John Feinstein’s “A Good Walk Spoiled” was released in 1995. It was a behind-the-scenes look at life on the PGA Tour in the early 1990s, when players like Greg Norman, Nick Price and Fred Couples dominated the game, and Tiger Woods was still an amateur.
The title was harvested from a famous quote most often attributed to Mark Twain: “Golf is a good walk spoiled.” Considering Twain died in 1910 and the quote did not first appear until 1948, the words leave you questioning their validity.
Last month, Kyle Callahan, director of golf course and grounds at Thornblade Club in Greenville, South Carolina, urged fellow superintendents, assistants and others to participate in a health challenge. With the help of Tony Nysse, director of golf course and grounds at Mountain Lake in Lake Wales, Florida, they managed to inspire 100 of our peers to sign up and support one another in their endeavors to eat healthier, lose weight, employ healthier lifestyle habits and achieve personal well-being.
One aspect to a healthier lifestyle is walking and it is no secret that Chris Tritabaugh, golf course superintendent of Hazeltine National Golf Club in Chaska, Minnesota, has forgone his personal utility vehicle and walks the golf course daily. In fact, he recently shared with me how Nelson Caron, director of golf course operations at Seminole Golf Club in Juno Beach, Florida, had thanked him for the inspiration. Nelson now spends more time afoot.
When Lee Strutt, Master Greenkeeper, visited the United States in mid-November, his goal was to tour some of the best golf courses on the East Coast and study their architecture along with their presentation and agronomic operations. He accomplished this by meeting with the superintendents, walking the golf course and having a chat.

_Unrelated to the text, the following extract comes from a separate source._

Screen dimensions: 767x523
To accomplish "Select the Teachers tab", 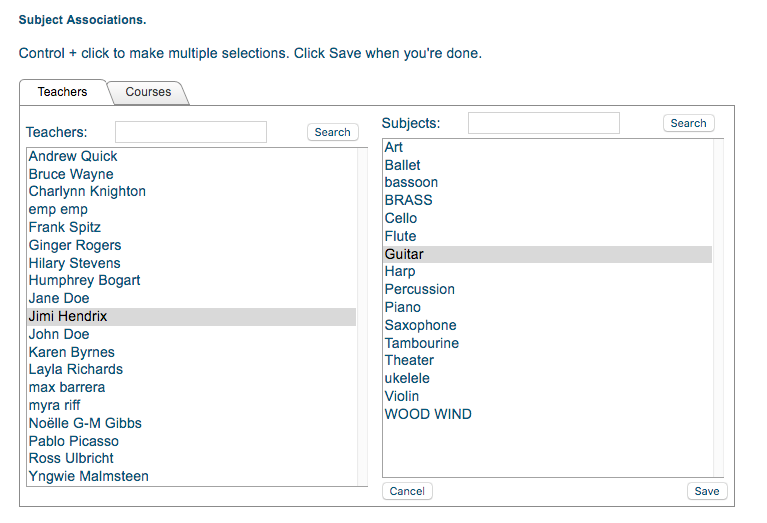I will point(62,92).
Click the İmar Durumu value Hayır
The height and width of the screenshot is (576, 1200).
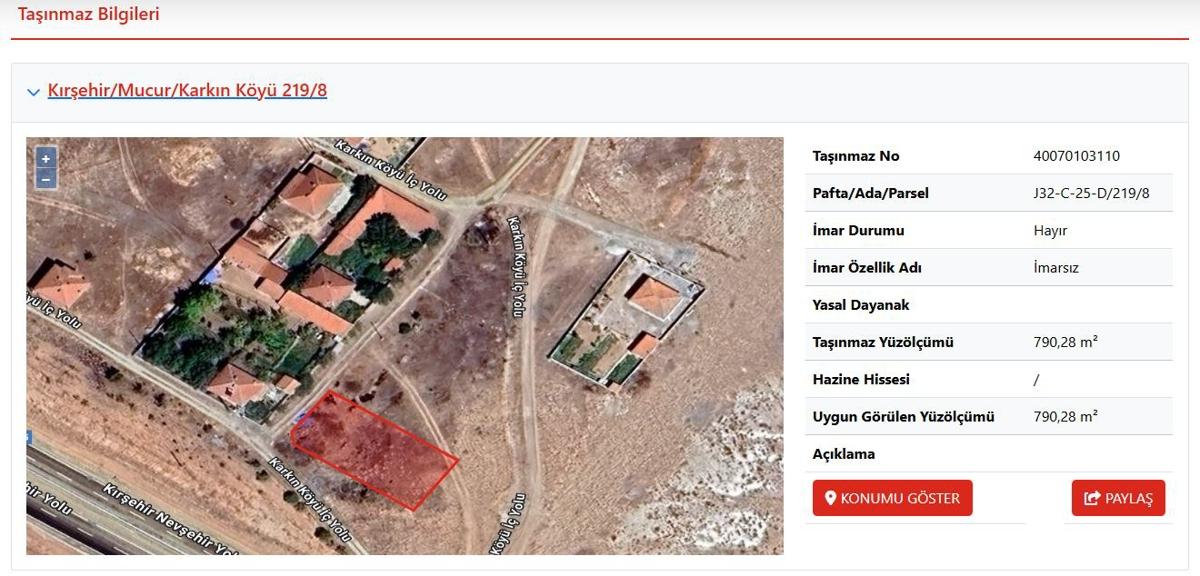pyautogui.click(x=1050, y=230)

I was fortunate to meet up with my friend in December when he finally made his way from Boston down to the Sandhills of North Carolina and we toured Tobacco Road Golf Club and Pinehurst No. 2 together. What a treat it was to spend the day walking all 18 holes of Tobacco Road with golf course superintendent Morgan Stephenson. Morgan has worked there since the early days of the course’s construction and its opening in 1998. He shared with us details of the course’s history and evolution of this popular yet polarizing design in the golf course architecture world.

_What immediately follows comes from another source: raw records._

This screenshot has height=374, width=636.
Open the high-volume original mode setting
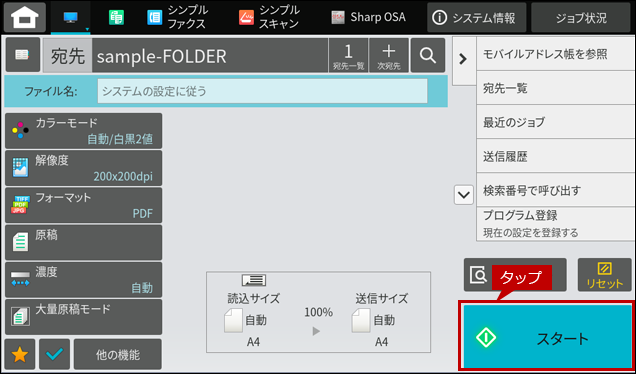click(x=84, y=317)
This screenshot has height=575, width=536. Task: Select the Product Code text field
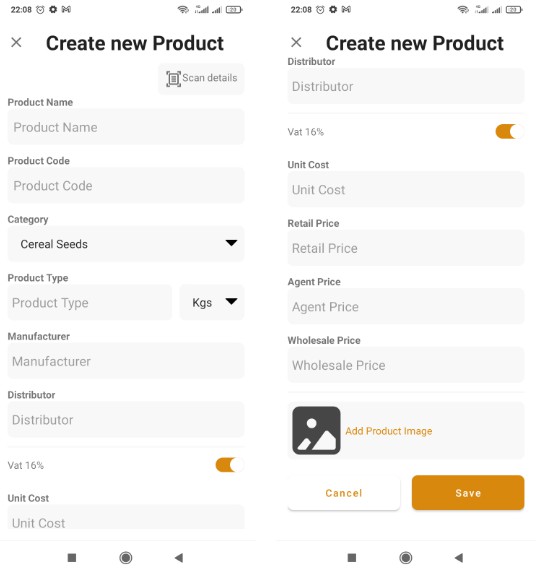126,186
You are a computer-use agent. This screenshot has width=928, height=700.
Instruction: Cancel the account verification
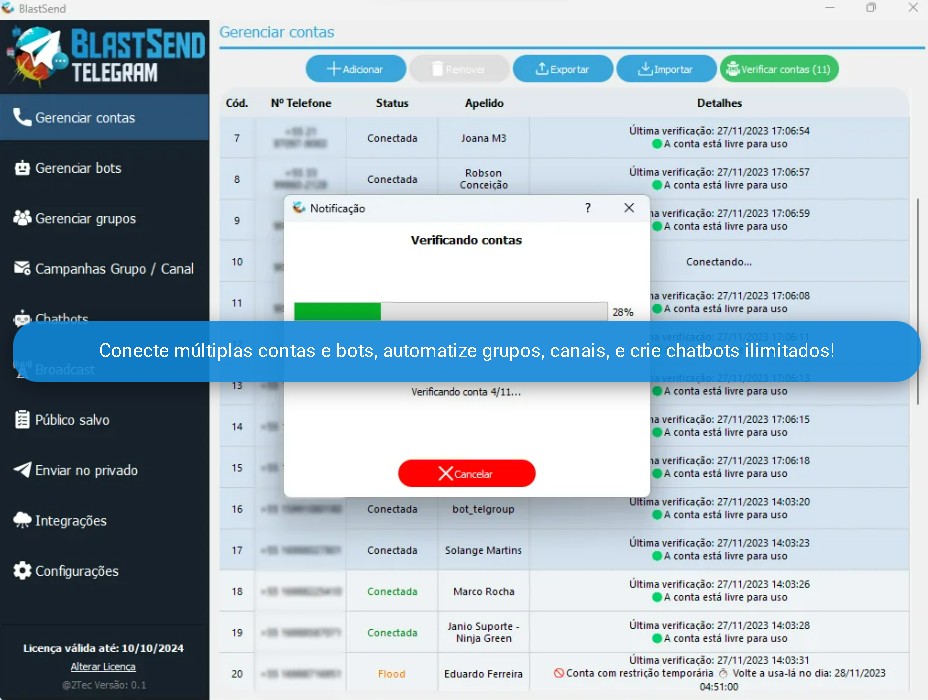tap(466, 474)
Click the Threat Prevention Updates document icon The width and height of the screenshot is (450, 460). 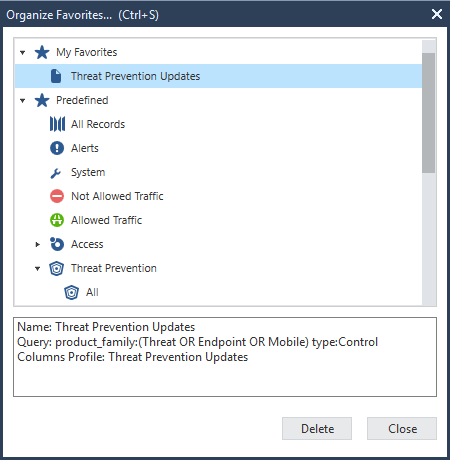tap(56, 76)
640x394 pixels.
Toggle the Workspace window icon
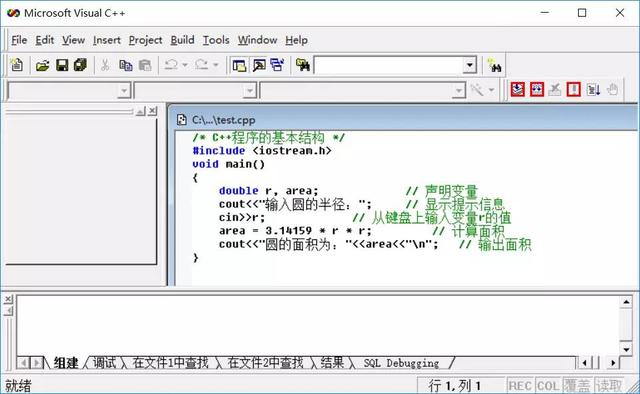(239, 65)
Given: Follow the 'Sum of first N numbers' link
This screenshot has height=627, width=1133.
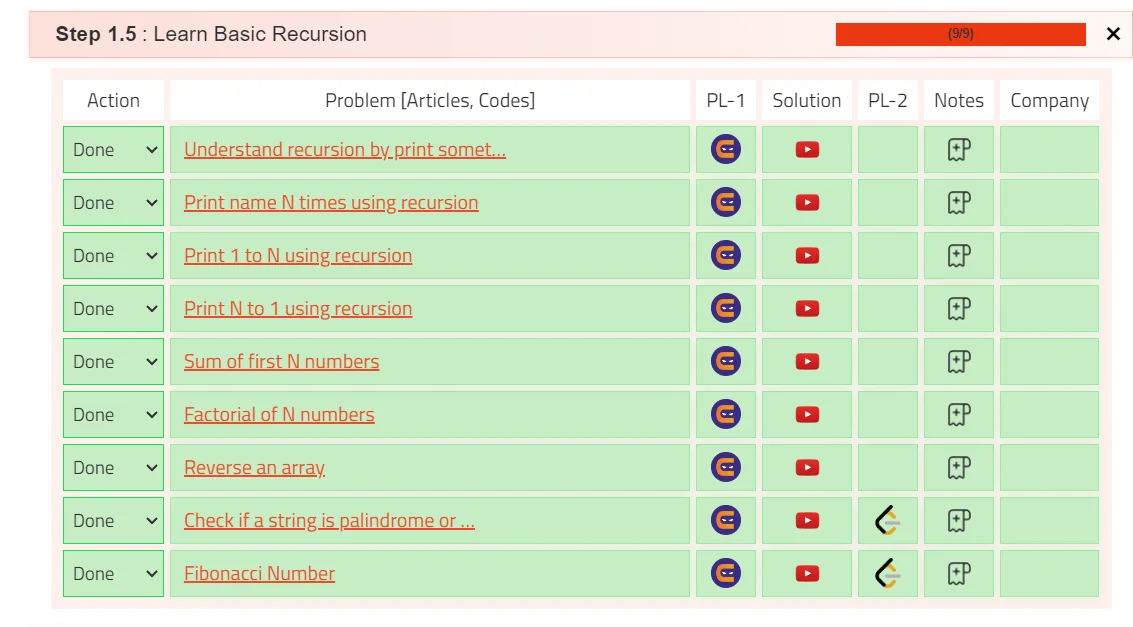Looking at the screenshot, I should [x=281, y=361].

The next day, we walked the venerable Donald Ross-designed Pinehurst No. 2 with course superintendent John Jeffreys. Talk about a history lesson as John showed us some old routings, lost holes and discussed the challenges of maintaining sandy waste areas opposed to traditional rough. Both visits were inspirational and made me think: Why don’t we as American golf course superintendents do this more often?

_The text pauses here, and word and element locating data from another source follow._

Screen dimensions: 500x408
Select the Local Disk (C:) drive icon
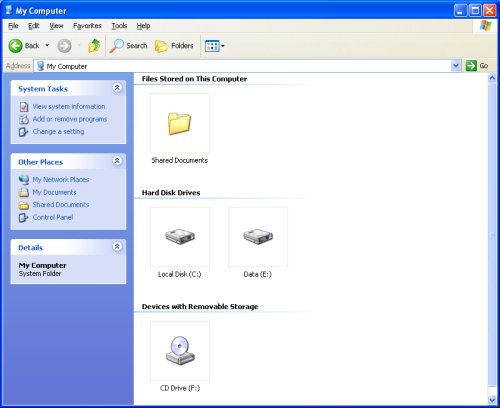pos(180,237)
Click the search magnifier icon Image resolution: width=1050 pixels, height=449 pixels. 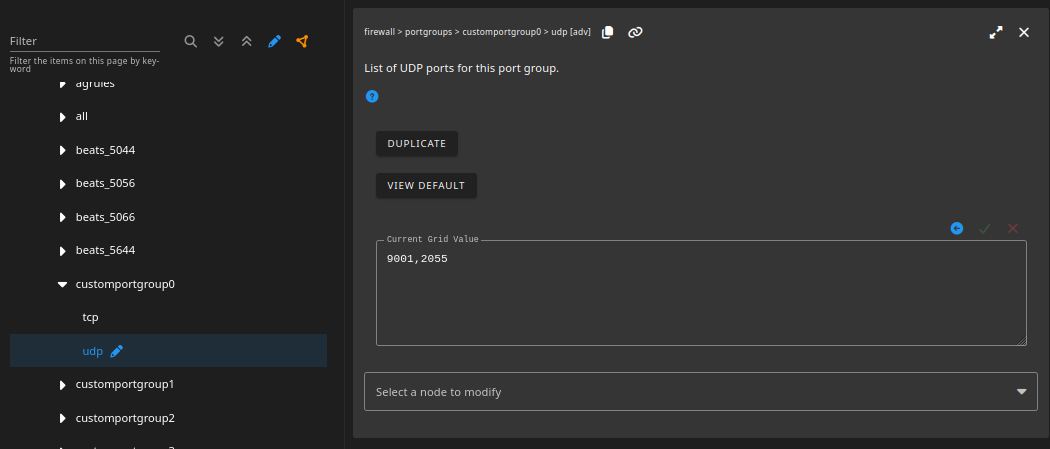pyautogui.click(x=191, y=41)
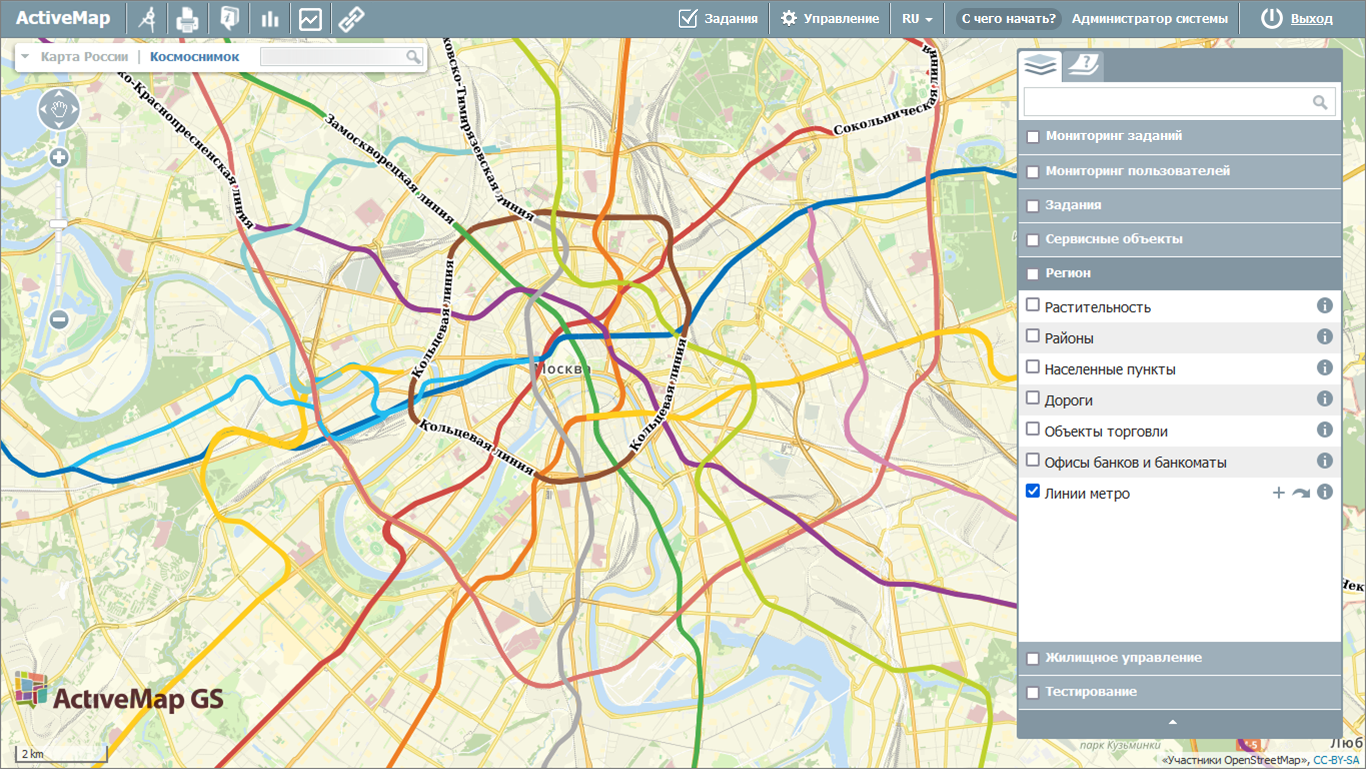Image resolution: width=1366 pixels, height=769 pixels.
Task: Open the RU language dropdown
Action: click(916, 18)
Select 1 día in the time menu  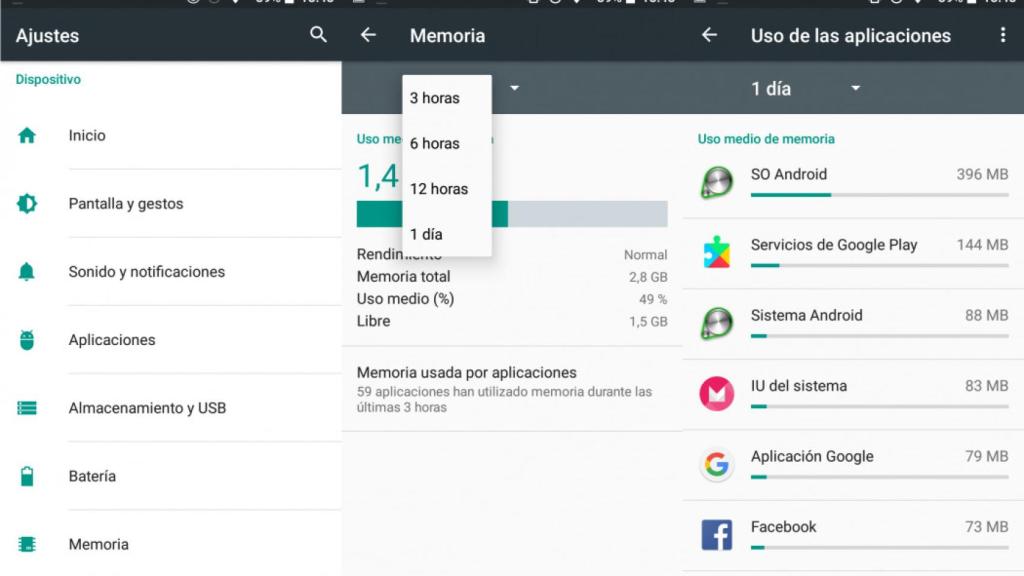click(x=426, y=233)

Course walks are a way of earning education credits in BIGGA’s Continuing Professional Development scheme. I am sure if you polled Morgan and John, they would tell you they got as much, if not more, out of our visits than their guests. Those two days really were two I will never forget.
A few days after Lee returned home to the United Kingdom, Mitchell Driver, a peer from Sydney, Australia, posed a question on social media asking: “It would be amazing if golf courses did history/architecture course walks. … Imagine Royal Melbourne doing a two-hour course tour in the late afternoon in summer … Other historical sites around the world do tours. No reason why golf courses can’t.”
On the same day Mitchell posed this question, I had spent the morning walking Carolina Golf Club with two members, answering their questions about the course, conditioning, presentation and, most prevalently, the architectural evolution as it applied to our renovations and restoration over a decade ago. OK, I confess my walk with my members did involve golf clubs and all previously referenced walks did not. But I could easily see myself offering an opportunity to walk the course and discuss the strategy behind certain features, the maintenance and, more important, the evolution.
Time has its way with golf. No matter how carefully we maintain our courses, Mother Nature will always win out. Grasses not originally planted invade our greens, fairways, tees and native areas. Bunkers erode, change their shape, and sand becomes contaminated with stones, leaves and dust. Mowing patterns migrate, cart paths crack, trees grow and die. A course walk would be a fantastic opportunity to educate members, guests and patrons about these very things, share ideas with peers, and all the while burn a few extra calories and breathe some fresh air.